The OAVT recently connected with CVT Nicole Shuey who will be presenting “Anxiety, Dysphoria or Pain? How to Recognize and Treat a Rough Recovery” at the upcoming conference. We asked Nicole a series of questions, inviting her to share more about her current role and past experiences.
Nicole has been a Certified Veterinary Technician for 14 years, including 5 years at the University of Tennessee in the Anesthesia Department. In 2018, she moved to Portland, OR and finished the process of obtaining her VTS in anesthesia and analgesia. She has recently transitioned into a new role as a Referral Relationship Manager at Pacific Northwest Pet ER and Specialty Center. In her spare time, Nicole enjoys running, hiking and other outdoor activities; she recently climbed to the summit of Mt. St. Helens!
What do you think is the best part of your job?

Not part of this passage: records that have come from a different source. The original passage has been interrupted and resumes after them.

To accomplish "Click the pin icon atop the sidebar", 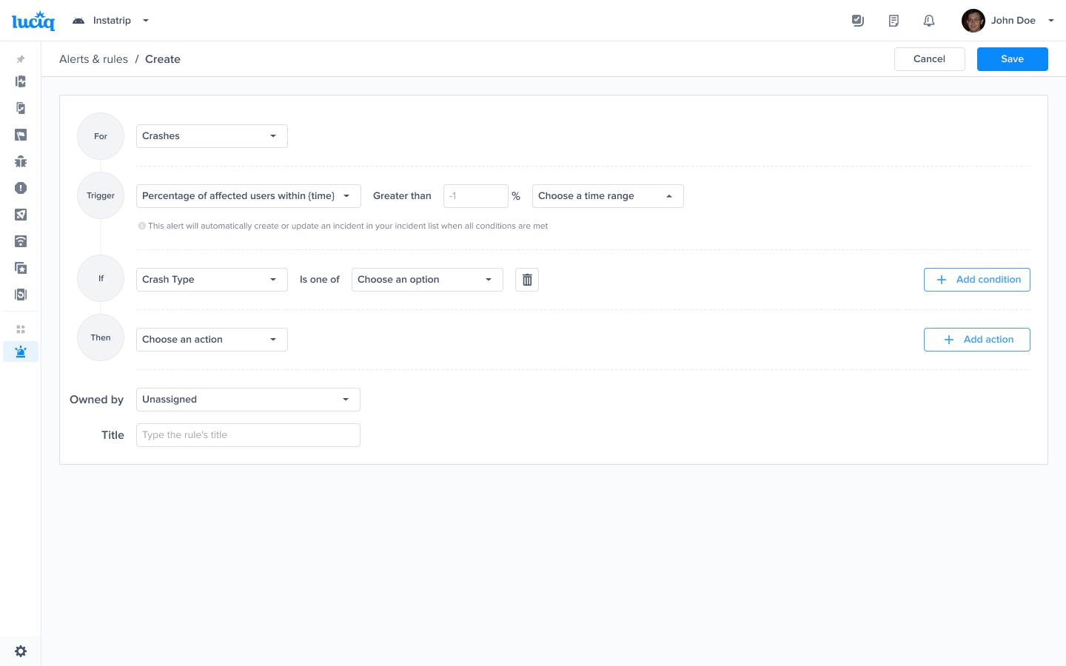I will pyautogui.click(x=21, y=59).
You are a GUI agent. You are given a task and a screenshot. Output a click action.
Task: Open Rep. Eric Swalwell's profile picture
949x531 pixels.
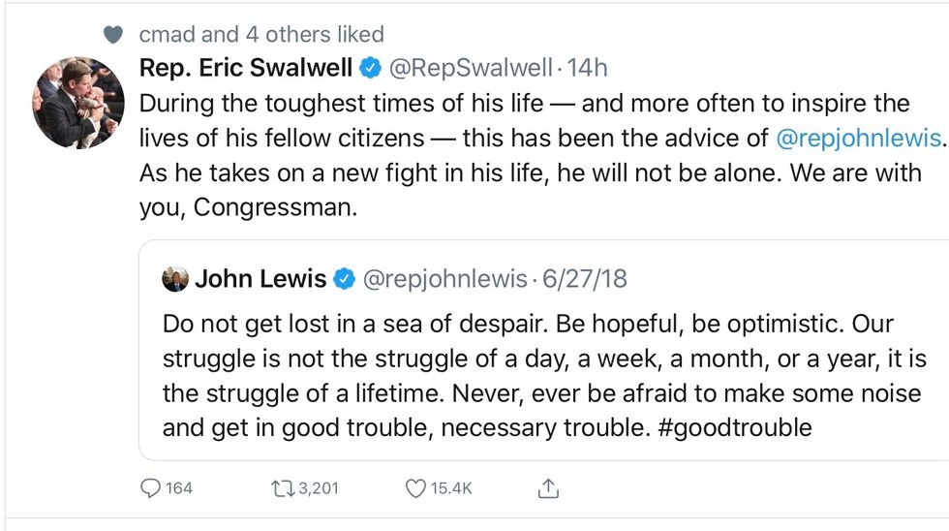pos(78,105)
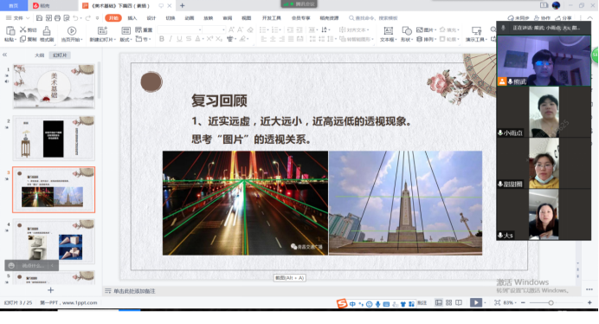Image resolution: width=599 pixels, height=324 pixels.
Task: Click the Print icon in quick toolbar
Action: pos(57,18)
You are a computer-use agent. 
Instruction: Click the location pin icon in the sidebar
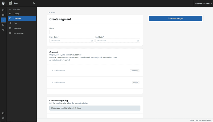(x=3, y=30)
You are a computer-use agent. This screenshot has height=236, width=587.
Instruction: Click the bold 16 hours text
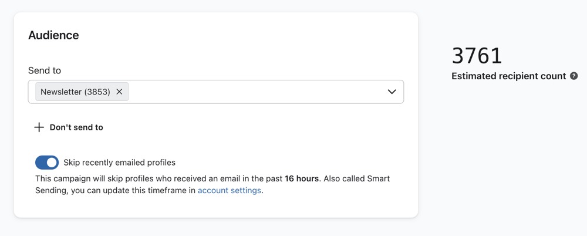pos(302,178)
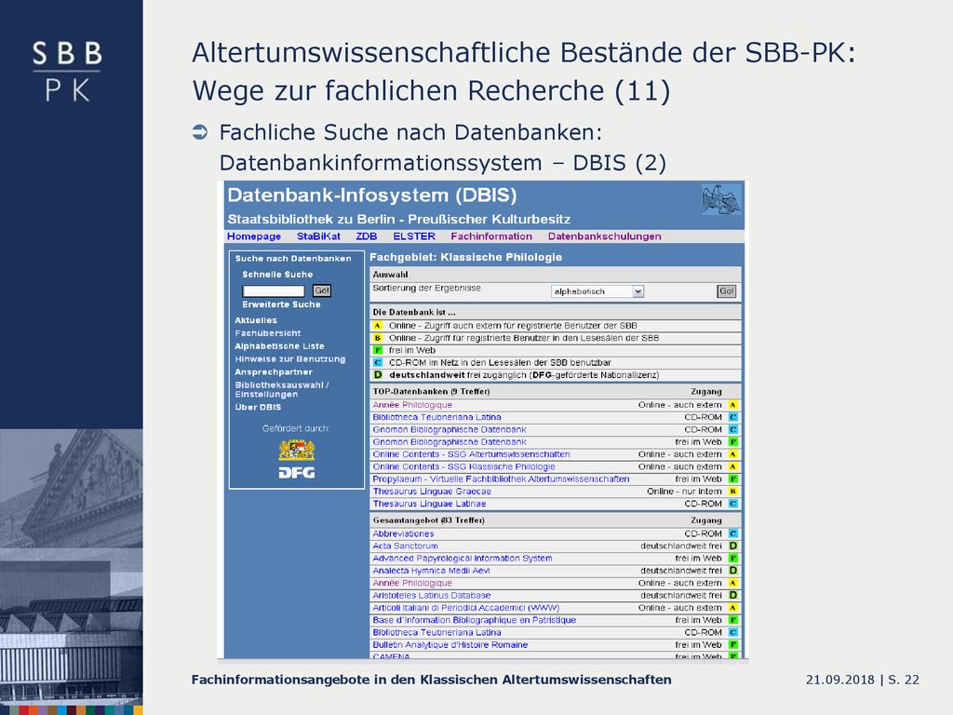Image resolution: width=953 pixels, height=715 pixels.
Task: Click the Go! button under Schnelle Suche
Action: tap(321, 290)
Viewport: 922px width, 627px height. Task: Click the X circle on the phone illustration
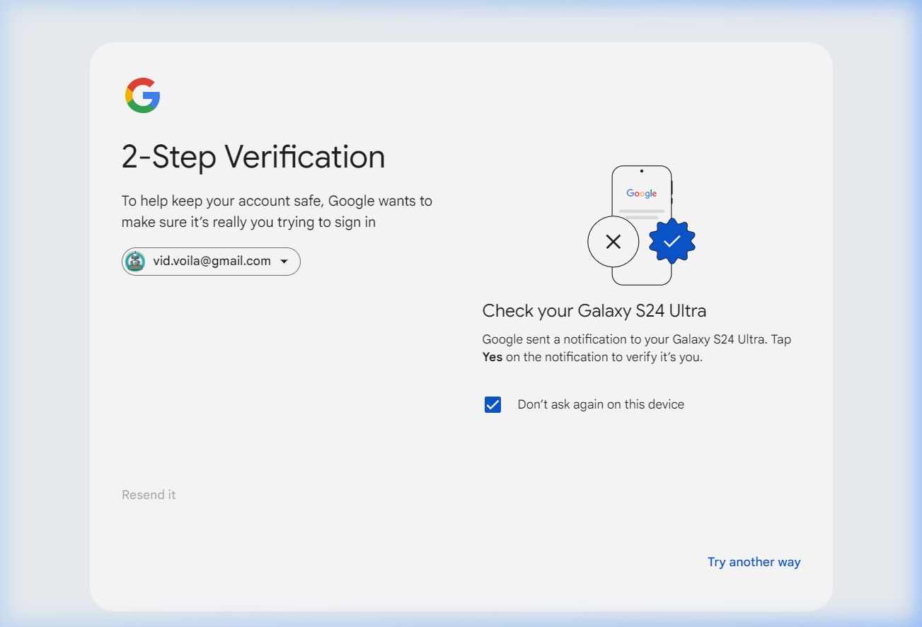pyautogui.click(x=613, y=242)
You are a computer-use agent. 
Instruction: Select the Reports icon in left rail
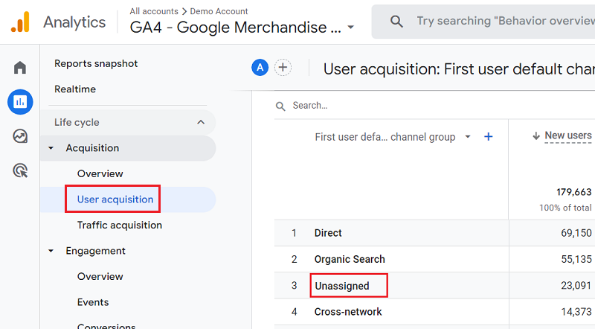click(20, 101)
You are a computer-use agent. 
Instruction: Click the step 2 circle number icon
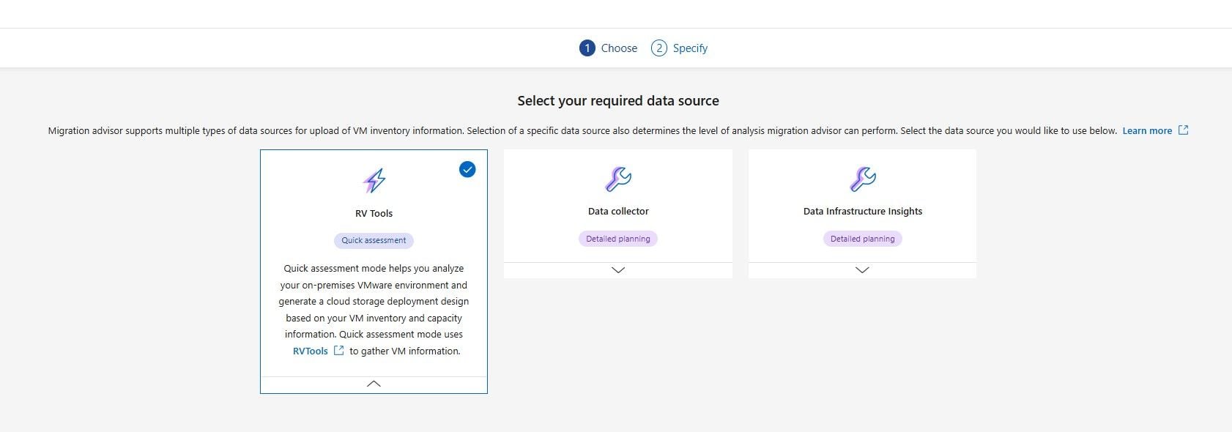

My current role is much different than other jobs I have had as a certified technician, but the best part continues to be the teaching aspect. In every career that I have had, I have always enjoyed teaching advanced skills and techniques to others in the industry. As a person who thrives in learning environments, I think it is so important to incorporate continuing education into the veterinary field. My new role involves training and development both internally and to the referring veterinary community, and it is so rewarding being able to reignite interest in veterinary industry members who may be feeling a little stagnant.
Can you brief a unique case that you handled?

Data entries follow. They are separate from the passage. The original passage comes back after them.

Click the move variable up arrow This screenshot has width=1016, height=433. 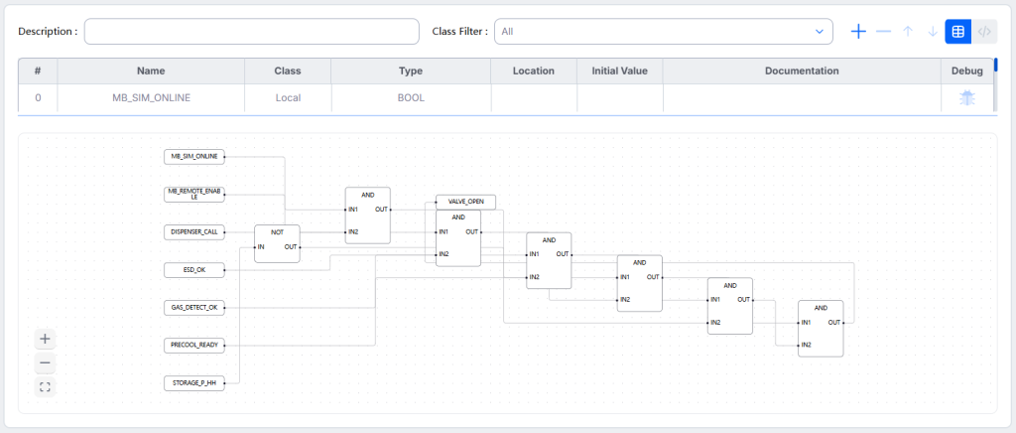[x=908, y=32]
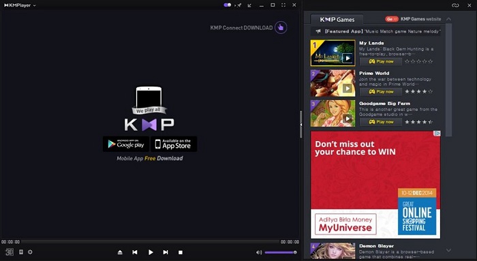Image resolution: width=477 pixels, height=261 pixels.
Task: Click Play now for My Lands
Action: tap(381, 61)
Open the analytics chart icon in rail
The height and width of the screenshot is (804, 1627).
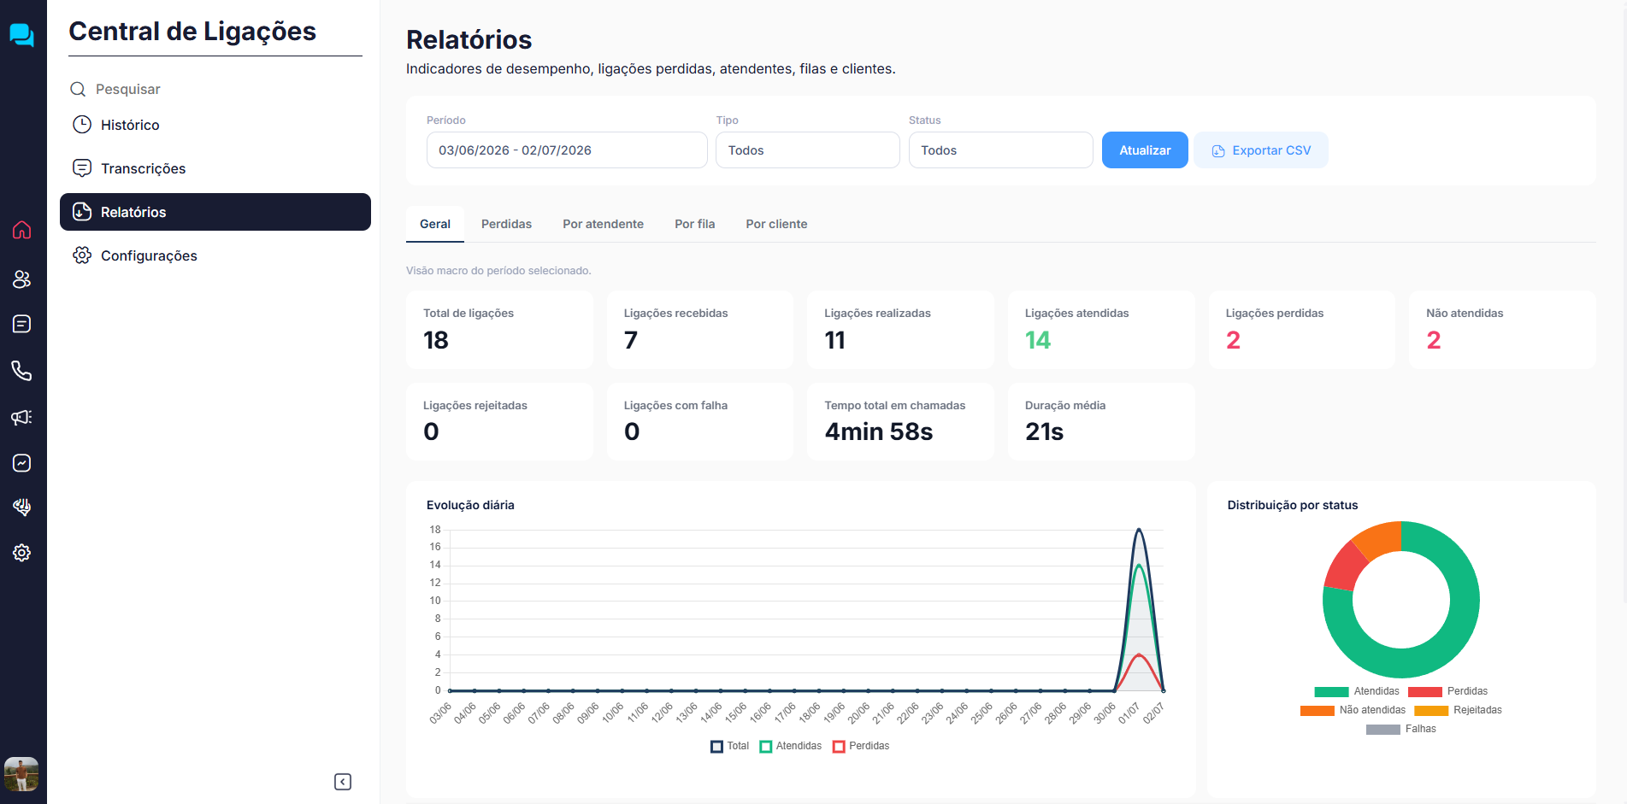(x=22, y=463)
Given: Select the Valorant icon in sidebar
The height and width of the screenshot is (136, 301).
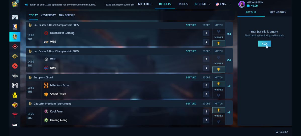Looking at the screenshot, I should click(15, 47).
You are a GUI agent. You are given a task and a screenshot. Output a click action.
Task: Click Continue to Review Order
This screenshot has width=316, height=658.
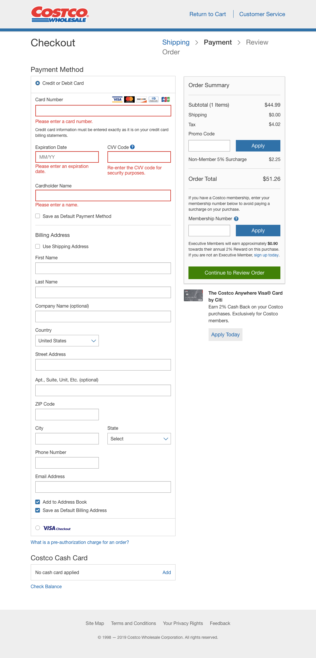click(234, 273)
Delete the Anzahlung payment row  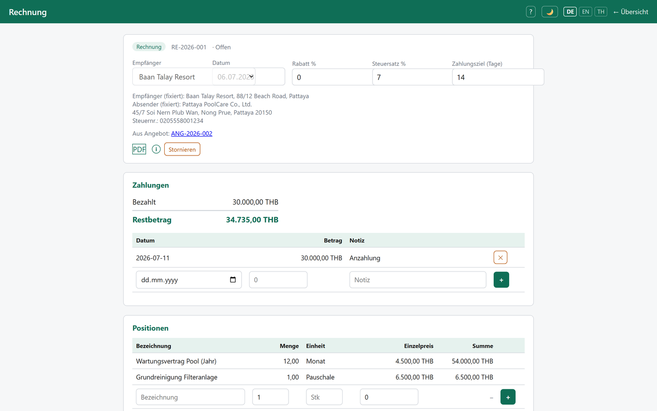click(500, 257)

While working on my VTS, I had so many interesting critical anesthesia cases. The ones that stay with me the most are not always the ones that survived. I think the most interesting case that I ever did was a heartworm extraction on a dog with Caval Syndrome. Those patients are so critical, that there are very few injectables that can be used safely. We titrated most of the anesthetic agents by hand, while watching the snares try to grab the heartworms via fluoroscopy (at around midnight!). If the heartworms break, it causes acute onset anaphylaxis and cardiac arrest, which is what happened in this patients case. Even though it didn’t have the greatest outcome, it involved really intensive and careful case management. Those are the cases where I always learn the most.
What makes you special in the animal healthcare industry?
I think what makes me special in the veterinary industry is the variety of different careers I have had so far, and how each one has given me a different perspective on the veterinary industry as a whole. I started in private practice, so I know the limitations that can be seen in general practice, but also the outstanding medicine that can be done with progressive thinking practice owners. I have spent several years in academia, where I learned so much in depth knowledge about questions I never thought to ask. I also saw the most insane cases that did not show up in general practice (tracheal stents, pacemakers, polytraumas ect). I have worked in a limited multi-specialty, and now in a multi-specialty/ER but in a more administrative role. Each job has given me a fresh perspective on the good and bad in veterinary medicine, and it will hopefully allow me to find ways to help others feel passionate about practicing the highest standard of medicine that they can, no matter where they work.